Ask Ben: Selecting From The Union Of Two SQL Tables

Posted October 23, 2007 at 7:57 AM by Ben Nadel

Tags: SQL, Ask Ben

Hi Ben, it's me again... I have a MYSQL 5.X question for you: I have two tables - Table A: pru_properties and Table B: mls_properties. They have the exact same columns names, but different content inside of them since they get feed by different companies. The only matching column is MLSID. how can I do a CFQUERY for both tables using a GROUP BY MLSID?

I don't know much about MySQL, but I assume that it can do most the basic functions that Microsoft SQL Server can do, which is where I have the majority of my experience. As such, I can show you how to do this (testing it in MS SQL Server) and I am just going to guess that it is mostly transferable; afterall, isn't that why people choose MySQL? Because it is a free yet powerful SQL Server?

If you have two tables that have the same structure that you know is unique to both tables, the easiest method is to use the UNION ALL directive. UNION, on its own, gets the SQL Server to combine two queries into one result set. This can be a very slow process because the server will go through both result sets during the unioning action and try to eliminate duplicate records. By adding the ALL aspect, it signals to the server that duplicate checking is not required. This can greatly increase the speed of the unioning function.

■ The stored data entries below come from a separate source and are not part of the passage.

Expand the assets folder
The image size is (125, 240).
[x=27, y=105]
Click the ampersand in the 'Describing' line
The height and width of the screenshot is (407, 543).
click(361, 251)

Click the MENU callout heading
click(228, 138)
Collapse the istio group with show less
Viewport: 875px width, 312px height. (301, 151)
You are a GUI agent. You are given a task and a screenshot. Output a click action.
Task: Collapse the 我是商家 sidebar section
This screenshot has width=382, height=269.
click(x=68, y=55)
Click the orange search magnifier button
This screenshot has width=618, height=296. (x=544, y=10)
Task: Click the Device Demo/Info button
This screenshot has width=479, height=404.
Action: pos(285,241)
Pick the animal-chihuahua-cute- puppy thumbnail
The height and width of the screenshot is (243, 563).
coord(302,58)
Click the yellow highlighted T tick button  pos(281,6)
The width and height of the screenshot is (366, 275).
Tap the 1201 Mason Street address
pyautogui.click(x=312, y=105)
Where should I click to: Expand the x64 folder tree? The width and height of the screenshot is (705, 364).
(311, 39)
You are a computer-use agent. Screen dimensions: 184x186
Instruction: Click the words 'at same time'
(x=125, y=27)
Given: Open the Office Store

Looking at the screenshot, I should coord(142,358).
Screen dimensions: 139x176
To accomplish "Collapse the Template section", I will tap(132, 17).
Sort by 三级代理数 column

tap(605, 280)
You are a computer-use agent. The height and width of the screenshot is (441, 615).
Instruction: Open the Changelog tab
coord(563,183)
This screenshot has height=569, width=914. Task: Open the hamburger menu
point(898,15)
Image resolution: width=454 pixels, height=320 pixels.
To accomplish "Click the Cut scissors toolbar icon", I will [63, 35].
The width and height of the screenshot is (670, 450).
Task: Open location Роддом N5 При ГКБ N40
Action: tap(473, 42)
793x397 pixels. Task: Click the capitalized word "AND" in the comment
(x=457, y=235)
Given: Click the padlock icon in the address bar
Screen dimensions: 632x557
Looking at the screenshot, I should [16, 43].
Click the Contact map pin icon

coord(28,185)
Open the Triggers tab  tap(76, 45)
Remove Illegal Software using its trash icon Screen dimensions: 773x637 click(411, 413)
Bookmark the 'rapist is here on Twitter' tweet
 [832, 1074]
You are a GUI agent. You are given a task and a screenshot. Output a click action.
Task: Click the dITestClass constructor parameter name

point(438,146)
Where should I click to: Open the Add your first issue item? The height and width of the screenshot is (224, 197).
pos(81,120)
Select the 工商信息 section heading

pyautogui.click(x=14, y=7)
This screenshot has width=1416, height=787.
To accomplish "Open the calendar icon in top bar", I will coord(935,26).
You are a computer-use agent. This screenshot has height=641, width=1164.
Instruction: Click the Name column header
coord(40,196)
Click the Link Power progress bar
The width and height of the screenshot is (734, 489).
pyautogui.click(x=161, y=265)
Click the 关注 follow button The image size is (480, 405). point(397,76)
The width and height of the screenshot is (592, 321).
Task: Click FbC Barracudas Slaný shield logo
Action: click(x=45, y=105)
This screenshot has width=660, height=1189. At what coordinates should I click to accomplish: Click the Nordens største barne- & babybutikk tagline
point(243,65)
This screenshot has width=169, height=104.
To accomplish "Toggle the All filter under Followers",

That being said, if you need to run a GROUP BY on the resulting unioned table the easiest thing is probably to get the UNION ALL of two queries (one for each table) as the FROM table in the master query (the one containing the GROUP BY). Since, I don't have two tables in my system that line up like yours, I need to create two. Take a look at the example below - the first half of the code is just creation and population of two tables that simulate yours.

  • <!---
  • Query for girls whose combined pool uses
  • two different source tables.
  • --->
  • <cfquery name="qGirl" datasource="#REQUEST.DSN.Source#">
  • DECLARE
  • @girlA TABLE (
  • id INT,
  • name VARCHAR( 30 ),
  • hair VARCHAR( 10 )
  • )
  • ;
  •  
  • DECLARE
  • @girlB TABLE (
  • id INT,
  • name VARCHAR( 30 ),
  • hair VARCHAR( 10 )
  • )
  • ;
  •  
  •  
  • <!--- Populate the [A] table with three records. --->
  • INSERT INTO @girlA
  • (
  • id,
  • name,
  • hair
  • )(
  • SELECT 1, 'Sarah Vivenzio', 'Brunette' UNION ALL
  • SELECT 2, 'Julia Niles', 'Blonde' UNION ALL
  • SELECT 3, 'Kim Doria', 'Brunette'
  • );
  •  
  •  
  • <!--- Populate the [B] table with three records. --->
  • INSERT INTO @girlB
  • (
  • id,
  • name,
  • hair
  • )(
  • SELECT 7, 'Ashley Thomas', 'Brunette' UNION ALL
  • SELECT 8, 'Maria Bello', 'Blonde' UNION ALL
  • SELECT 9, 'Ellen DeGeneres', 'Blonde'
  • );
  •  
  •  
  • <!---
  • ASSERT: At this point, we have two tables that have
  • the same structure but unique data (especially the
  • ID column). This is how we can simulate two different
  • database tables.
  • --->
  •  
  •  
  • SELECT
  • t.hair,
  • ( COUNT( * ) ) AS girl_count
  • FROM
  • <!---
  • For our FROM clause, we are going to UNION ALL the
  • records from each of our two tables defined above.
  • We are going to use the UNION ALL (as opposed to
  • just UNION) to make sure that the database doesn't
  • waste time trying to eliminate duplicates.
  • --->
  • (
  •  
  • (
  • SELECT
  • ga.id,
  • ga.name,
  • ga.hair
  • FROM
  • @girlA ga
  • )
  •  
  • UNION ALL
  •  
  • (
  • SELECT
  • gb.id,
  • gb.name,
  • gb.hair
  • FROM
  • @girlB gb
  • )
  •  
  • ) AS t <!--- Alias the inline temp table. --->
  • GROUP BY
  • t.hair
  • ORDER BY
  • t.hair ASC
  • </cfquery>
  •  
  •  
  • <!--- Dump out query. --->
  • <cfdump
  • var="#qGirl#"
  • label="Two Table Select"
  • />

Notice that our FROM clause in the master query contains the UNION ALL'd SELECT of our two tables. This temp table is then aliased as "t" and the rest of the parent query can refer to "t." to gain access to that table. In my experience, the aliasing of the temp FROM table is required for this type of code to work.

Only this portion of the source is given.